What is impacting on us when we watch a movie? Music is there to help a scene or a sequence. We think they are more aesthetic, that they making more of an impression. With an image it is about the same. When they are postprocessed, more aesthetic, we recognise them, they are more interesting.
Think about Iwo Jima’s photograph for instance. We remember it because it is just very well done. Framing, that is what is essential. When one is in a war situation one does what one can, one takes the picture that one can. But in other types of work, we need to go and really work for the images.

Tell us about the context in which you went to Burma.
We went to Burma in april 2013 to report of AIDS victims. We photographed, amongst other things, MSF (mécecins sans frontières) operated clinics. In Rangoon. Some have tuberculosis. I was very uncomfortable getting in there with my Nikon D4, a very bulky thing, not very discreet… So I took the M7 with film, to do a more personal type of work. A priori unpublishable. It was a topic different from war, with people who do not want to be seen. So I went to the clinic with this tool. It was not easy. First of all the people who guided us did not really wanted us to take pictures… Then the subjects needed to be ok. And then the light! Only neonlight! So, I was using f/2 constantly, at 1/30th of a second. I needed to be stable, and with only one film! I really had to think hard about what I was doing.

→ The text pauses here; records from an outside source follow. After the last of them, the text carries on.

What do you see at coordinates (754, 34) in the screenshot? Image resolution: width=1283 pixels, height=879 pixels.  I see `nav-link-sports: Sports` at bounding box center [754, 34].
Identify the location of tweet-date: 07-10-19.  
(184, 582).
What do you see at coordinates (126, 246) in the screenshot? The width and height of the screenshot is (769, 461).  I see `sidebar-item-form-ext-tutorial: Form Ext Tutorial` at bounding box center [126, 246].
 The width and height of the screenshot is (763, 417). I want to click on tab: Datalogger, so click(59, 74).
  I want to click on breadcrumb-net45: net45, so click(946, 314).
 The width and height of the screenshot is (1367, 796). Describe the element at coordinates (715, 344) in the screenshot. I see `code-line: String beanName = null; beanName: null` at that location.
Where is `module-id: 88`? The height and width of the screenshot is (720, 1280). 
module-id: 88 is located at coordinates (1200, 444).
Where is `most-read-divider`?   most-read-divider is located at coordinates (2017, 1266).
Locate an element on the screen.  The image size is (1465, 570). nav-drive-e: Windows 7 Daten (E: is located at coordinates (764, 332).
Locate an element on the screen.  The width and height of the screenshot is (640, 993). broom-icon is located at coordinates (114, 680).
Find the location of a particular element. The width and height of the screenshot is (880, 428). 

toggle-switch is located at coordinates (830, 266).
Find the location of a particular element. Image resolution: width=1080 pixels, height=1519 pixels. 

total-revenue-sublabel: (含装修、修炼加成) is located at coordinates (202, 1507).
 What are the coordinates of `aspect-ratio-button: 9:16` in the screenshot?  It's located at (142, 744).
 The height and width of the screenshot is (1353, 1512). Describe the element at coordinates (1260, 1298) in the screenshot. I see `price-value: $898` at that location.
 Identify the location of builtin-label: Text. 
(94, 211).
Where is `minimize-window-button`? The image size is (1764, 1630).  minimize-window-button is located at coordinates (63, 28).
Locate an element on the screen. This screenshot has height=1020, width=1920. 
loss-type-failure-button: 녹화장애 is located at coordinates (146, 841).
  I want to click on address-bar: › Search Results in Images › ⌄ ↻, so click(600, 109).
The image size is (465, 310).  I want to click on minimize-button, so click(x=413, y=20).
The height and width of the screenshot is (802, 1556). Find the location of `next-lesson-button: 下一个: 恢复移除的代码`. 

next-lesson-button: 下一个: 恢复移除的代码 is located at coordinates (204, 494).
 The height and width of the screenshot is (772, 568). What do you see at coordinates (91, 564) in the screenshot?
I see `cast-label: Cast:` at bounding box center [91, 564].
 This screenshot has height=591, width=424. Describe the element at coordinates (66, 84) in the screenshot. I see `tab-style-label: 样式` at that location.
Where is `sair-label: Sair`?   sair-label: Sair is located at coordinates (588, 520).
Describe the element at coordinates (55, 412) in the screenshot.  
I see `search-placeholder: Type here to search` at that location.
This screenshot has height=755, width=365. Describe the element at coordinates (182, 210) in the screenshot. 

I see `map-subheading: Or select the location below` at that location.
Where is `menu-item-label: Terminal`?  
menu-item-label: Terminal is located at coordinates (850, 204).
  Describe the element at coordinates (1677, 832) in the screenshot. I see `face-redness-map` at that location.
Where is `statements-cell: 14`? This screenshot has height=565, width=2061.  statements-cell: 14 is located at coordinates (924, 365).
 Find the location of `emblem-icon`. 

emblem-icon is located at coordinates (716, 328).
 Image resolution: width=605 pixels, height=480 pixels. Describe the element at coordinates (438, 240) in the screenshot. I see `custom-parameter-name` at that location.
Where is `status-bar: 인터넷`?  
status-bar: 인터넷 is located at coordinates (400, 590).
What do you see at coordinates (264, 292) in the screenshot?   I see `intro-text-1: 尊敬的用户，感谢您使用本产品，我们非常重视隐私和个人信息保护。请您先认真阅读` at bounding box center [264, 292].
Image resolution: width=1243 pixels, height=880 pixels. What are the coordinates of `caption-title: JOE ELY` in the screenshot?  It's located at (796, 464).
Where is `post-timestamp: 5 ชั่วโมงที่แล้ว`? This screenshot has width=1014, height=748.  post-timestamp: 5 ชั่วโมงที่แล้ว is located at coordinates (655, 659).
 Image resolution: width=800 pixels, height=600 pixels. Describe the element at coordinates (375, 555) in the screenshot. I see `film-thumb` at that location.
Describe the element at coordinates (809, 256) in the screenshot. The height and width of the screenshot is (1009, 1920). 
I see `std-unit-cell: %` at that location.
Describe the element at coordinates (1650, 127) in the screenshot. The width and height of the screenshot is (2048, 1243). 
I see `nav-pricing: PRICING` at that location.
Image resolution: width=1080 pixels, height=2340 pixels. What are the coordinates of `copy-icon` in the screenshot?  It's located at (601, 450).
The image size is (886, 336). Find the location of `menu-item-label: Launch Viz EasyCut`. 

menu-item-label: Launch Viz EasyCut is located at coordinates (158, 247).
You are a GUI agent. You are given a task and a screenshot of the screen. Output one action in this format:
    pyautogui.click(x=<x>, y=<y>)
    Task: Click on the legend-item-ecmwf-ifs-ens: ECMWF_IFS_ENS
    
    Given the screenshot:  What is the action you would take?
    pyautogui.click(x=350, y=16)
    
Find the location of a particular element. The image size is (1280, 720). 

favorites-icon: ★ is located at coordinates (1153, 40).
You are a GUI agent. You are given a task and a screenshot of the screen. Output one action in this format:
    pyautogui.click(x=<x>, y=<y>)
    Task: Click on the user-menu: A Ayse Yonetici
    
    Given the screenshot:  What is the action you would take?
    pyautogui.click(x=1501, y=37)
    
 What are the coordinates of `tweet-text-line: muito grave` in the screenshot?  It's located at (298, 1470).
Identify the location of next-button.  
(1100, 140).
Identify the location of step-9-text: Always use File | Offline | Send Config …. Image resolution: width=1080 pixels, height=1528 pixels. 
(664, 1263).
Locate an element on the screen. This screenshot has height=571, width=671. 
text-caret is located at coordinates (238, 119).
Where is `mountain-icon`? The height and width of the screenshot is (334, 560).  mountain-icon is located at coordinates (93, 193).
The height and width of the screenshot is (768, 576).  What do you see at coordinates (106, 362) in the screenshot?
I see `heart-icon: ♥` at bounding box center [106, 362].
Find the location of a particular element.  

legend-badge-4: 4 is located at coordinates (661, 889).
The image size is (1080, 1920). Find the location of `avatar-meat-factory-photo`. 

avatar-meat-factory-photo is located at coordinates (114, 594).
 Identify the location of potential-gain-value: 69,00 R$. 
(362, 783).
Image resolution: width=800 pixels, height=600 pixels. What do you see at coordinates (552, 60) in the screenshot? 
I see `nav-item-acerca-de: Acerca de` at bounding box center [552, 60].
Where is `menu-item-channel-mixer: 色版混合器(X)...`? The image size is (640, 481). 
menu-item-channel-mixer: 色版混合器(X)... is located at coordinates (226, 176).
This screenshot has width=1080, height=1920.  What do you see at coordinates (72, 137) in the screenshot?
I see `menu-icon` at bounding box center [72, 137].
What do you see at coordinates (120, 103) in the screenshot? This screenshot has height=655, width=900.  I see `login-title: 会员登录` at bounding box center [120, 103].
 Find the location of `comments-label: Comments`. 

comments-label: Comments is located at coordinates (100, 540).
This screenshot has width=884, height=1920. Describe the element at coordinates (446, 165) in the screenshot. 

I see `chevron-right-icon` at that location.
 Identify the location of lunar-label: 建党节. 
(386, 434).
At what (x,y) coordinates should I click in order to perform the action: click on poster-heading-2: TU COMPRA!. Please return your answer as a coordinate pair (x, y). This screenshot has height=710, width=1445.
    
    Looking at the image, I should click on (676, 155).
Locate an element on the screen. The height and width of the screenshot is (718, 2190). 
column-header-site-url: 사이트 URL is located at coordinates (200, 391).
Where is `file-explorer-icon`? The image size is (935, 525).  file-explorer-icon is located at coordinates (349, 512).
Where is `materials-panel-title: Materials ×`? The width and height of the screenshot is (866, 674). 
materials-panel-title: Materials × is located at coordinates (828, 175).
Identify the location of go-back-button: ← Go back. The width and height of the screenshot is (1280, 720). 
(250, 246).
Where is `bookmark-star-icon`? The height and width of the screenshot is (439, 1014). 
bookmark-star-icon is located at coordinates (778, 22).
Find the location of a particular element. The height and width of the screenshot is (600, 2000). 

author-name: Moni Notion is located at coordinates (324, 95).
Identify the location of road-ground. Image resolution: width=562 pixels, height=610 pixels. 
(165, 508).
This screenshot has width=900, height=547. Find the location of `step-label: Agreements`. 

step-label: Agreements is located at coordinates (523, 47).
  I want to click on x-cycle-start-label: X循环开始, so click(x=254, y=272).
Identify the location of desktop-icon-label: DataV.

What is your relationship to film photography?
My dream is to be born 30 years earlier and to go work in reportage with a film camera. With digital cameras we cut ourselves from the subject: we are constantly looking at our little screens, we are in rush because we have to send the pictures within the next 48 hours, we keep on postprocessing on the computer. In short, it is very tiring. With film, we take a picture and then forget about it, we are not constantly thinking about it. As a result we are much more interested in the subject. If I could only work with film I’d be happy! Yes, people will tell me: “you will have a rough time, you may lose films, there are humidity issues…” ok, but me, I’d like to get back to this era… There in Burma I only shot a few pictures but I had a blast. One can learn very fast using a digital camera but a film camera is the best thing ever… Digital photographers shoot like they would strafe and I think it is a shame. Even photographers from the past who were not shooting too much back then, I can tell you that now they really shoot a lot. Maybe Cartier-Bresson would have done the same. Kozyref has 128G SDcards in his camera! You see, with my digital camera I would have shot 150 pictures when I shot 4 or 5 with the film one.

How did you feel about your very short trip in Burma?
I am so used to arabic countries… but Alep’s streets during the war, it is very disgusting. Asia is different. The light is very warm. Walls, textures… It is very strong. Besides, people are also harder to connect with which makes for a very different kind of work. It triggers a will to dig deeper. I’ll go back there.